# Anyone Fancy The New Moo Brew?



## pbrosnan (16/5/11)

It's an imperial stout but I'm afraid it's a bit out of my league, $600/carton or $100/4 pack if ordered from the brewery. Pity, Moorilla make good beer.

Moo Brew Stout


----------



## kenlock (16/5/11)

$25 a stubbie. Just like being in a night club!


----------



## spog (16/5/11)

mmmm moorilla, was in tassie 3wk's ago,bloody good beer.
did the hellyer's distillery also,again bloody good.
tried iromhouse beers (sorry ironhouse) not bad.
van diemens brews not so good,drove through evanstone forgeting they are there so bought the brews at a pub latter.
two metre tall brews i missed,they were'nt open on the day i went through,but could'nt get the brew's anywhere else,so give's me a reason to go back one day. just so happens that the 2mtall brewery is in new norfolk where my dad ended up after jumping ship with his mate in the late 1940's.
buuut visited the 7 shed's brewery,sampled some brew,s and had 12 bottles sent back home,bloody nice beers,don't ask for a review,but bloody good,just as good and equal to moo brew .both brew's top shelf for me......cheers......spog........


----------



## neonmeate (16/5/11)

most people here could make something better for 50c a stubby


----------



## Kai (16/5/11)

neonmeate said:


> most people here could make something better for 50c a stubby





I might be going slightly off-topic here, but I bet you most couldn't. Not for an imperial stout, not at prices these days. Back when I coulld pick up a bag of malt for 30$, maybe.


----------



## DJR (16/5/11)

neonmeate said:


> most people here could make something better for 50c a stubby



Are you being sarcastic or genuine?


----------



## AussieJosh (16/5/11)

pbrosnan said:


> It's an imperial stout but I'm afraid it's a bit out of my league, $600/carton or $100/4 pack if ordered from the brewery. Pity, Moorilla make good beer.
> 
> Moo Brew Stout




?

The link says $12 a 4 pack $100 a box....


----------



## AussieJosh (16/5/11)

Sorry my bad now i see....

" Freight is $12 per four pack"

Must have been a expensive recipe!


----------



## neonmeate (18/5/11)

Kai said:


> I might be going slightly off-topic here, but I bet you most couldn't. Not for an imperial stout, not at prices these days. Back when I coulld pick up a bag of malt for 30$, maybe.

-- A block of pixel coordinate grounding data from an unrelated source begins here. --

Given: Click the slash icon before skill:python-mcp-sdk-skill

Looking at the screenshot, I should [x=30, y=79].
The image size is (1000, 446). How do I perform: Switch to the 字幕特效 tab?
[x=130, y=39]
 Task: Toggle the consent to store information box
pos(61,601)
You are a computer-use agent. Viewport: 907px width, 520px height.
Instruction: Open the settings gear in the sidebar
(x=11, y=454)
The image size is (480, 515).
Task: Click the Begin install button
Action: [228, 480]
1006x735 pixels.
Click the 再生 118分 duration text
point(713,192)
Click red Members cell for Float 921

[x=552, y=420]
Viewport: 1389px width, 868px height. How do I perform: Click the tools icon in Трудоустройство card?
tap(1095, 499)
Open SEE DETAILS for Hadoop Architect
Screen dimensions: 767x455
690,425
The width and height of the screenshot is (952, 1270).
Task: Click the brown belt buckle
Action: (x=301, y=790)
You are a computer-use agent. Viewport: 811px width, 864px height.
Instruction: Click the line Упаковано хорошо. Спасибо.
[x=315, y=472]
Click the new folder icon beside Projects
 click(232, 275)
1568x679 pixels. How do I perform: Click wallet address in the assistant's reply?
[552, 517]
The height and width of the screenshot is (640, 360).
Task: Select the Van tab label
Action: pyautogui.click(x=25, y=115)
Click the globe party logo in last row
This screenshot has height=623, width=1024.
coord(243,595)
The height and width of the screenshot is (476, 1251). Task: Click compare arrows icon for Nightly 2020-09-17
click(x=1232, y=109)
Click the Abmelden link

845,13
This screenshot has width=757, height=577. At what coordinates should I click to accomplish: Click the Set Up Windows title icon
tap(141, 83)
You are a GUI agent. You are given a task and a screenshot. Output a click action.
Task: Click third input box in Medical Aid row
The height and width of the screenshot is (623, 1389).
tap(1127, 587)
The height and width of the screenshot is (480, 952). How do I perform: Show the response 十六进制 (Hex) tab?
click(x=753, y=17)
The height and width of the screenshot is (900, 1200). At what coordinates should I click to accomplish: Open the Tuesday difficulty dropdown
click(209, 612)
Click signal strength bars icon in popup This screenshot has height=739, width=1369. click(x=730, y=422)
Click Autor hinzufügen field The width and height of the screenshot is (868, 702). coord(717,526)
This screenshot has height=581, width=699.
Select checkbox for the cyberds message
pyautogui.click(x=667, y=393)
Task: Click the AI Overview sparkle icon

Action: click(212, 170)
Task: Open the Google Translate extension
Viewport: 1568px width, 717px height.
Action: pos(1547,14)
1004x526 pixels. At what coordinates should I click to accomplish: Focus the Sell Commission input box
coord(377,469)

all right maybe $1 a stubby.

ridiculous markups happening here anyway. bit like those laughable redoak beers (got some framboise sitting around for a bit too long... let's put the price at $75 and see who buys it...) the price has nothing to do with the cost of making it. how much does it cost moorilla to make this beer?


----------



## BrenosBrews (18/5/11)

I don't know why they refuse to bottle a non-barrel aged version of their Imperial Stout. Oh that's right, because then they cannot put a crazy mark up on it.
I know craft beer isn't cheap but $25 per 330ml bottle? Get fucked.


----------



## kevin_smevin (18/5/11)

BrenosBrews said:


> I don't know why they refuse to bottle a non-barrel aged version of their Imperial Stout. Oh that's right, because then they cannot put a crazy mark up on it.
> I know craft beer isn't cheap but $25 per 330ml bottle? Get fucked.




Have any of you tried it. It's a really really good beer. It's a pretty complex beer to make - i think it takes about 9 months all up. Aged in oak and then blended, then aged in the bottle. There is probably about 4 times more labour involved in producing this beer compared to their standard brews. These kind of specialty craft beers are expensive. $25 is alot of money but i couldn't imagine it being worth less then $20 a bottle. Holgate's recent release Beezlebub's Jewels has a RRP of $60. Also, Moo Brew only use the best of everything, even their packaging costs about twice as much as any other craft brewery. Food for thought anywho.


----------



## Kranky (18/5/11)

A decent proportion of the cost of this beer would be due to (unfair) taxes. Having said that Murray's imperial stout sells for $10 a bottle from the brewery, but then it isn't barrel aged. In the USA imperial oak aged stouts can range from about $12 and up, mostly in bombers (about 650ml I think). 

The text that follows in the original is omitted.